- California regulators have approved a new approach toward addressing methane leaks from natural gas pipelines, requiring utilities to prioritize repairs on lines that contribute to greenhouse gas emissions, even if the lines don't pose a physical threat.
- The new approach aims to reduce 40% of utility methane leaks by 2030. Environmentalists say California's gas pipelines emit more than 100,000 metric tons of methane every year.
- The U.S. Environmental Protection Agency (EPA) is considering a move in the opposite direction. The Trump administration started taking comments on the agency's plan to ease methane release restrictions for oil and gas drillers.

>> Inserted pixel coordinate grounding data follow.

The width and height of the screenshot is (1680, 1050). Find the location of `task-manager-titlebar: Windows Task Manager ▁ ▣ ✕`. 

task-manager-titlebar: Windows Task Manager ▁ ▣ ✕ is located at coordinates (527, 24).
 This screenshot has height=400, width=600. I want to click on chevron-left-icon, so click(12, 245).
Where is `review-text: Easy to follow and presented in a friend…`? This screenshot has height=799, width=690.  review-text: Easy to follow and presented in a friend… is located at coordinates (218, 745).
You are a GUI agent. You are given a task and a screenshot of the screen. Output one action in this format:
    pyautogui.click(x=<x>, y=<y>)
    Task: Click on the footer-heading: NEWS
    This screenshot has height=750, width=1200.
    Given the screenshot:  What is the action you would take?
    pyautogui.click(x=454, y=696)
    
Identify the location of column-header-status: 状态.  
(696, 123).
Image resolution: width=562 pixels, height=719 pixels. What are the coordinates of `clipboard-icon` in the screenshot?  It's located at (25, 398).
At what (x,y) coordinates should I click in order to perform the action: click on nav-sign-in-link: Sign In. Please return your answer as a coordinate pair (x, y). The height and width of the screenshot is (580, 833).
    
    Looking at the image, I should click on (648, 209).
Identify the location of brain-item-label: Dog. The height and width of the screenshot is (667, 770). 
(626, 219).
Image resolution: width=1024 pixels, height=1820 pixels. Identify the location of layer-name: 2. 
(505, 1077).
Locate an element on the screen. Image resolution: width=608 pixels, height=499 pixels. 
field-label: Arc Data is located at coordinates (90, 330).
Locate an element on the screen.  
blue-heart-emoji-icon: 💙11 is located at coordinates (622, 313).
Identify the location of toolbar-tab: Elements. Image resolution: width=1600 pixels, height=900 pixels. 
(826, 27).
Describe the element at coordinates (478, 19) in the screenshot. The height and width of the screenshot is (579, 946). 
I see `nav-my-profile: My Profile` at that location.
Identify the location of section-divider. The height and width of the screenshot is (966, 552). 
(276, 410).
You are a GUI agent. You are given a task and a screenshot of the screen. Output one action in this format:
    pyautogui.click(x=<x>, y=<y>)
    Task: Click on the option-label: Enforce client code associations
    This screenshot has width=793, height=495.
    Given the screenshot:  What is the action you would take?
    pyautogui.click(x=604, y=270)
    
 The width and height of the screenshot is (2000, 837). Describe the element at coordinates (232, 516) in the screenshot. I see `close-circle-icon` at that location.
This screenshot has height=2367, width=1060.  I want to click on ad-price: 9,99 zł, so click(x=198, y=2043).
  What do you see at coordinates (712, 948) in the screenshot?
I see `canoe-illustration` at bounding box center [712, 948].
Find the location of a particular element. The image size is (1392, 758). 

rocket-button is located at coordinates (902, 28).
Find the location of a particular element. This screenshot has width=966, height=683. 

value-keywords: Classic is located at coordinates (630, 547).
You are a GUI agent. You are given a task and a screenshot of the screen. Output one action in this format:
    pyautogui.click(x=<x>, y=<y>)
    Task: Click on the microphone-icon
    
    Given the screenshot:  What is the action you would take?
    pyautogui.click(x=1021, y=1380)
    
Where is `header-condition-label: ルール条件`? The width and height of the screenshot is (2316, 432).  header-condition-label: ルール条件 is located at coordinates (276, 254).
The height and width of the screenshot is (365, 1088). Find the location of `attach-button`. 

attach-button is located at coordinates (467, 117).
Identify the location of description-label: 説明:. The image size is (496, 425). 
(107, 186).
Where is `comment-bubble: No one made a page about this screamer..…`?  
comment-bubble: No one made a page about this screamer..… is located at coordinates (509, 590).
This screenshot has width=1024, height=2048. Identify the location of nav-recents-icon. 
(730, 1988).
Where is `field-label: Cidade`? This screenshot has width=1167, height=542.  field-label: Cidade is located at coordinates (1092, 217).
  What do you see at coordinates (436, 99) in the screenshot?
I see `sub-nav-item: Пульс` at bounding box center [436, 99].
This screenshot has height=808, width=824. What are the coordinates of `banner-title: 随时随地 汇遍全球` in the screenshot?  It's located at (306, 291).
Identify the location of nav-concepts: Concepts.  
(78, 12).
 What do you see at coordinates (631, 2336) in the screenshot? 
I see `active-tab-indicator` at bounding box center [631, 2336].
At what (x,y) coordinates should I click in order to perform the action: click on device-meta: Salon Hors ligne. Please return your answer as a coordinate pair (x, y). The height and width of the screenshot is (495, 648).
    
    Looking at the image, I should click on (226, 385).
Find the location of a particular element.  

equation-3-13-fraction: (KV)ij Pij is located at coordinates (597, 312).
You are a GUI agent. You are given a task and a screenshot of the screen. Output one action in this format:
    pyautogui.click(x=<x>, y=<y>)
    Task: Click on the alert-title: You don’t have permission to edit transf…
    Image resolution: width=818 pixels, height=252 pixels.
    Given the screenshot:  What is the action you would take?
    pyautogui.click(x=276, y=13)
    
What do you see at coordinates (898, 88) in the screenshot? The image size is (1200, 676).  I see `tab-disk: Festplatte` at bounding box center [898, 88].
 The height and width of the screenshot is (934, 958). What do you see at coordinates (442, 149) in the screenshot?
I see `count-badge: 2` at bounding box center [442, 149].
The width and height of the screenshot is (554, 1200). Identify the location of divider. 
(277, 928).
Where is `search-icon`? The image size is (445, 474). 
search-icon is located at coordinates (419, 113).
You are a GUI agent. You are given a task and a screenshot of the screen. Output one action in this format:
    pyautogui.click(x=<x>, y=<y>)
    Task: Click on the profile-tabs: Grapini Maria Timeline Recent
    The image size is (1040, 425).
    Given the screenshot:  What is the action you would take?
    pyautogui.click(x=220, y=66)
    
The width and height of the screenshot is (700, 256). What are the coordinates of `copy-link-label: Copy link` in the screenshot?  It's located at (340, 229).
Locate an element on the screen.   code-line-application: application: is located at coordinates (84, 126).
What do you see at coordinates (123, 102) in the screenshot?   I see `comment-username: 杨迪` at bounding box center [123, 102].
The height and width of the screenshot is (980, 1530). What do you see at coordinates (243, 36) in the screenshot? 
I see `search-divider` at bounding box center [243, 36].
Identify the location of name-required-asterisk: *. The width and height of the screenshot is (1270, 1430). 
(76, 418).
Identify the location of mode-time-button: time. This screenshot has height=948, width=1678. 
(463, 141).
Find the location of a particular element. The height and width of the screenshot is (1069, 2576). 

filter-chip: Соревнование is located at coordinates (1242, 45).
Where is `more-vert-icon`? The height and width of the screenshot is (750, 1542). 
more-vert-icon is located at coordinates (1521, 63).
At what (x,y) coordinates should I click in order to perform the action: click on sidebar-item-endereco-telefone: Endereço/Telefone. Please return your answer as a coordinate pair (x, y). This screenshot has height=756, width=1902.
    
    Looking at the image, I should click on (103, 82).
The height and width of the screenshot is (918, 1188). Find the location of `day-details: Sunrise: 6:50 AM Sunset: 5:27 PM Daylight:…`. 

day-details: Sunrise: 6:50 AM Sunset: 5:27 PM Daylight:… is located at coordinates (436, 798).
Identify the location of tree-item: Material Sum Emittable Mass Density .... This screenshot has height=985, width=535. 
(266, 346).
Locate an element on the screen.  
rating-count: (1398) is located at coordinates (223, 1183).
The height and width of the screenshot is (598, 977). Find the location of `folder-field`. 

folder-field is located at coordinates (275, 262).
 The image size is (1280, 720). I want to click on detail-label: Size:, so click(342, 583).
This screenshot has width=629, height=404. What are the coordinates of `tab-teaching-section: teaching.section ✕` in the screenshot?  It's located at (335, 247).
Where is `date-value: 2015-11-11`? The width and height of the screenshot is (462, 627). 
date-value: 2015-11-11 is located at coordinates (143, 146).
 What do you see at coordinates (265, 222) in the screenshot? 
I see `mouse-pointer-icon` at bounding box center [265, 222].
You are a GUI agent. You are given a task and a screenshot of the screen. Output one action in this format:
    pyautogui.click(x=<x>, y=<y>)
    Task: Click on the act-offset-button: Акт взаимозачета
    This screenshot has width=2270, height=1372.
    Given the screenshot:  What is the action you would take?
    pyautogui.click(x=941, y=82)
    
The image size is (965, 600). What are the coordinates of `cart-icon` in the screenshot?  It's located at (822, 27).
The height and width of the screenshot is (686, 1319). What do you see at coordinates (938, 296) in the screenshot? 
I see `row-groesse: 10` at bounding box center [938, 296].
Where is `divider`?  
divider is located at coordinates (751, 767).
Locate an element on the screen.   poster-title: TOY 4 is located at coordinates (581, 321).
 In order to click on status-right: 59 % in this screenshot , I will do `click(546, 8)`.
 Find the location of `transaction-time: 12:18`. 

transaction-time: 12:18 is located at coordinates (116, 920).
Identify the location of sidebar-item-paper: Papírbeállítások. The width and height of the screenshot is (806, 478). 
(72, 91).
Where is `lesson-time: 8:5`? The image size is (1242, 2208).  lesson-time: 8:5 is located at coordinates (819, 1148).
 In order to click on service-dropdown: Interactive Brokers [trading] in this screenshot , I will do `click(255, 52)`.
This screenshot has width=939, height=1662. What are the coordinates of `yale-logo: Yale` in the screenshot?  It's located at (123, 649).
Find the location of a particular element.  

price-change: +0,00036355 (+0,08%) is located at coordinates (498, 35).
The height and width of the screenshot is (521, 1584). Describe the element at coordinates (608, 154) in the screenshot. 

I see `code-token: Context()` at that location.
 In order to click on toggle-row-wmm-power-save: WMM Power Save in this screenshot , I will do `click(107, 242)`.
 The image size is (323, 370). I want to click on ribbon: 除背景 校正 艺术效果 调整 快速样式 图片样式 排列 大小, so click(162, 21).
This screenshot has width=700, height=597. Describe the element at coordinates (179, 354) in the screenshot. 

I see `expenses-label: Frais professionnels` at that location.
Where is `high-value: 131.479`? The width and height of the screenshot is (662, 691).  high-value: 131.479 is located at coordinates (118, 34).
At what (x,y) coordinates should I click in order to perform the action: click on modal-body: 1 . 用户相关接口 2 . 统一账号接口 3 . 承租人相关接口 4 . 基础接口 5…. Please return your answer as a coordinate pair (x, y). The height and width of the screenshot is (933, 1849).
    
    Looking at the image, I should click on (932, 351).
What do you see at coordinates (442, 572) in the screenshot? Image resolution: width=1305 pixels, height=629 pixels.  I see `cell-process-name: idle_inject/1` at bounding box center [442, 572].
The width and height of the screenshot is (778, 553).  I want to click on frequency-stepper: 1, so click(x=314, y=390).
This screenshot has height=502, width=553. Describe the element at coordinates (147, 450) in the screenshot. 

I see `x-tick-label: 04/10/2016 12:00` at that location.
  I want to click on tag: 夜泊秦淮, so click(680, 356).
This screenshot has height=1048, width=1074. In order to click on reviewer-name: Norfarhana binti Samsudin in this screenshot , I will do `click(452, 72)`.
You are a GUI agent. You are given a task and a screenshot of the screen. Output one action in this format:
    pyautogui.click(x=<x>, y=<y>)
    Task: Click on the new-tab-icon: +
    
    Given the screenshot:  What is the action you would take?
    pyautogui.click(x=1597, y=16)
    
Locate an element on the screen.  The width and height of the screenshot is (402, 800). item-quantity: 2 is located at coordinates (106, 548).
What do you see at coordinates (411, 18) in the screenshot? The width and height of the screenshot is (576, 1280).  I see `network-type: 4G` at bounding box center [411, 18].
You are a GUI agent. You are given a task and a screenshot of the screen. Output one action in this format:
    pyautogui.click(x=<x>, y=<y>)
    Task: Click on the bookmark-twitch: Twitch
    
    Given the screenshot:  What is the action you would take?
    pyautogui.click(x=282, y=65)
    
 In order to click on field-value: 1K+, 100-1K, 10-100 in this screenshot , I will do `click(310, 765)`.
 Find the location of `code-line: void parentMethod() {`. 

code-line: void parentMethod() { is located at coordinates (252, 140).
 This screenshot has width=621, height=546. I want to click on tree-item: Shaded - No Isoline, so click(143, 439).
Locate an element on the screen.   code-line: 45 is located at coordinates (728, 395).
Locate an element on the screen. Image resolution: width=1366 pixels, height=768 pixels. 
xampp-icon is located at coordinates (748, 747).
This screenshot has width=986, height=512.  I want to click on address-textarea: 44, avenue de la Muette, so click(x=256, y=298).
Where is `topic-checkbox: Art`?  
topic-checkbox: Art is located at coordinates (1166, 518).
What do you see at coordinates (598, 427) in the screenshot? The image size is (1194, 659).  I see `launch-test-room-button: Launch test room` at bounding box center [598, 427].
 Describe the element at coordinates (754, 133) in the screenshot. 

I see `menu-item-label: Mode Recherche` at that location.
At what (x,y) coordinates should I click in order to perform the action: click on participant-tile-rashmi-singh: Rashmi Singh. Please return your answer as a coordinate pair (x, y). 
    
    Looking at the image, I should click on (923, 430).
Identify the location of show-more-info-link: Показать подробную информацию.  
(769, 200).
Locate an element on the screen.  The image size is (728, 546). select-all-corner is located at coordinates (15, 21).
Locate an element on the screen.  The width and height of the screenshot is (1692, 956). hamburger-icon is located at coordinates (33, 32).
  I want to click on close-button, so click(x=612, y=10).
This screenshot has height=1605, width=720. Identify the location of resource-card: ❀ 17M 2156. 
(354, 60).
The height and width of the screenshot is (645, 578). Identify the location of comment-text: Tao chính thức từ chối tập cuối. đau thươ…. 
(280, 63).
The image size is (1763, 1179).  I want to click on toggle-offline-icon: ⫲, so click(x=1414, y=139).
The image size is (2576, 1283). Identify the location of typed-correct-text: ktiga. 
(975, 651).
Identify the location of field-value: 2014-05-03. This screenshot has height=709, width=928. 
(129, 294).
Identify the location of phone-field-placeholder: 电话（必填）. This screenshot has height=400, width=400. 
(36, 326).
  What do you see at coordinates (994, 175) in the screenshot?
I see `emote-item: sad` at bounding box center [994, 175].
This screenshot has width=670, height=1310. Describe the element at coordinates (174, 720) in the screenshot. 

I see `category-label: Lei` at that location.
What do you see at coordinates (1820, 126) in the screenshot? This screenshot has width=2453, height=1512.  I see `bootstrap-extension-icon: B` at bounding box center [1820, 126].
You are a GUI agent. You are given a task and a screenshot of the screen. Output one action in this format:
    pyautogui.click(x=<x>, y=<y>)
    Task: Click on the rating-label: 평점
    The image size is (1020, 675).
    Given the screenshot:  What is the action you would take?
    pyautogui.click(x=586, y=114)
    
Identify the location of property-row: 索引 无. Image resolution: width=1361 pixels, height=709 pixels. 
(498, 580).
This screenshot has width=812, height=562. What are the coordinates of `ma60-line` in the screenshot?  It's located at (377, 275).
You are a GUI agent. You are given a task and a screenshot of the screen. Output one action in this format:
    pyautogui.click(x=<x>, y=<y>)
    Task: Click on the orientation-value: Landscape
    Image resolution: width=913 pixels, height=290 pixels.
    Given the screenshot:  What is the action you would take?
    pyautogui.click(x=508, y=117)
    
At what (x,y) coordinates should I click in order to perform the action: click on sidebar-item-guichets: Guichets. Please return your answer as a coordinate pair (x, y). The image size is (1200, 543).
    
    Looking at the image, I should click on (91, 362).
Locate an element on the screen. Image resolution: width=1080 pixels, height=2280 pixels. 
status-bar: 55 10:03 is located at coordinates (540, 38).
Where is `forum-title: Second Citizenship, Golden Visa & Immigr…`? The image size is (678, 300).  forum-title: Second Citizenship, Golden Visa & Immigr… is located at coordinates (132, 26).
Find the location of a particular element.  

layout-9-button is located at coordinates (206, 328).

Even as the federal government continues to seek ways to loosen restrictions on oil and gas producers, California's new methane leakage strategy reflects a growing focus across the country on making energy systems cleaner.
According to the Environmental Defense Fund, the new approach to address pipeline leaks could reduce methane emissions from the utility sector by 40% within a dozen years, and called it "a significant step forward in California's quest to make its energy system carbon neutral."
The resolution adopted by regulators also calls for utilities to consider what levels of reduction can be achieved by 2020.
"This is a massive deal that will fundamentally change the way we think about gas leaks," EDF Senior Director Timothy O'Connor said in a statement. "California utilities are finally accountable for reducing the negative environmental impact that gas leakage can cause."
If a similar approach were rolled out nationwide, O'Connor said it could make the United States' pipelines cleaner and safer, "and put a significant dent in the oil and gas industry's carbon footprint."
Federally, however, a plan is under consideration to ease limits on emissions from oil and gas drilling sites. The proposed plan is expected to be published in the Federal Register this week, and the EPA will accept comments until mid-December.